How to hold remote meetings that are effective and productive.

Checklist for team leaders

Choose your meeting software

  • Look for functionality that meets your needs.
    • Video and audio functions
    • Screen sharing
    • Recording
    • Breakout rooms
    • Security (including encryption)
  • Make sure everyone is using the same tool.
  • Hold some basic training sessions to give teams an introduction to the chosen tool and best practices.

Checklist for teams

Schedule meetings thoughtfully

  • Use a scheduling tool or shared calendar feature to check others’ availability.
  • Add your own working hours and availability in your online calendar.
  • Send invitations through the shared meeting calendar your team is using, so the meeting will appear directly on guests’ calendars and not only in their email.
  • RSVP promptly to all calendar invitations so people can plan accordingly.
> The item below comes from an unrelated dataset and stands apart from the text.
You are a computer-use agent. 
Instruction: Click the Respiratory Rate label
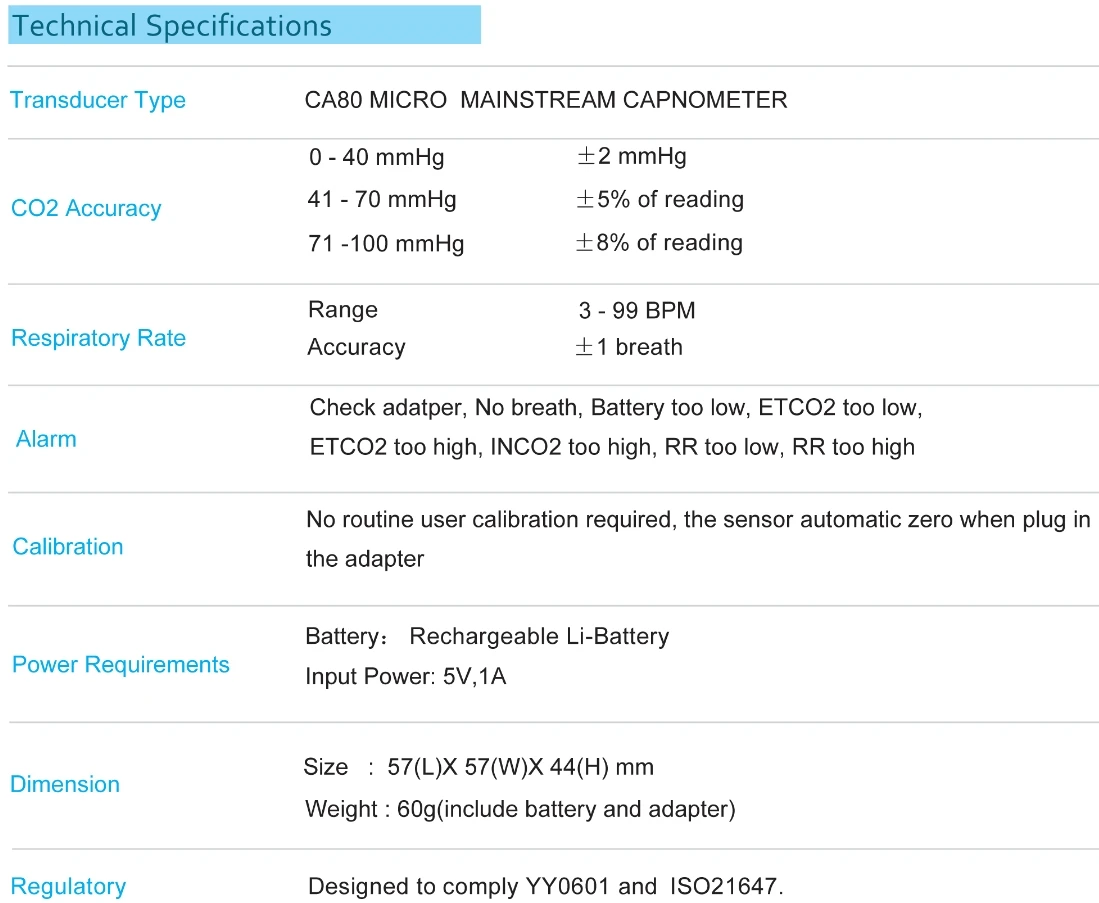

If you can’t attend a specific instance of a recurring meeting, decline for that specific instance.
  • If you need to cancel a meeting, delete the calendar event and notify all guests (most platforms have this as a feature).
  • Make calendar invitations editable by all guests to decentralize meeting logistics.
  • Differentiate between invitees who need to be at the meeting and those whose attendance is optional.

Prepare ahead of time

  • Prepare an agenda in an editable document and share with people who will attend.
    • Key talking points and how long you plan to spend on each one
    • Members that will be in attendance
    • What each person is responsible for contributing to the meeting
    • Relevant files, links, research, etc.
    • Action items will be added during the meeting
  • Add the shared meeting agenda document (and other relevant materials) in the calendar link so everyone can access it in advance.
  • Provide a dial-in option for guests who won’t be able to use video.

Stay on task

  • Take shared notes during the meeting – everyone adds their own notes and action items to ensure accuracy and equal distribution of note-taking responsibility.
  • Adhere to the predetermined agenda or structure for the meeting, and sidebar other conversations for another time.
  • Make sure every person knows their role and responsibility for the meeting. If they don’t have one, they may not need to attend.
  • Before ending the meeting, make sure everyone knows:
    • Action items and who will do them
    • When deliverables are due
    • Logistics for the next meeting

Use meeting tools effectively

  • Default to keeping your video on during meetings, if at all possible. Meetings are faster and more productive when people can use non-verbal cues.
  • If you’re having trouble hearing someone in a meeting, stop them using visual cues (e.g., raise your hand or point to your ear). Don’t wait until they finish talking.
  • Mute when you are not speaking.
  • Use the meeting chat feature to add supporting comments or side questions.
  • If you have connectivity issues during the meeting, try:
    • Adjusting video quality settings (example from Google Meet)
    • Turning off video
    • Dialing in

Show respect to others

  • Show up on time and end on time.
  • Start with introductions if some guests don’t know others.
  • Refer to the shared agenda document to make sure everyone’s items are addressed.
  • Don’t stare at your phone or be obviously distracted while others are presenting.
  • To make sure quiet people get heard, “pass” the conversation in a way that allows everyone time to speak.

Make space to be human

  • Schedule meetings with a little time to spare at the end (e.g., 25 instead of 30 min) to allow people to transition or take small breaks.
  • Encourage some small talk at the beginning of the meeting to foster connection among distributed team members.
  • Normalize human activities that must sometimes happen during remote calls (i.e., eating, getting a package delivery, dealing with interruptions by children). People should feel comfortable to do these things while on mute.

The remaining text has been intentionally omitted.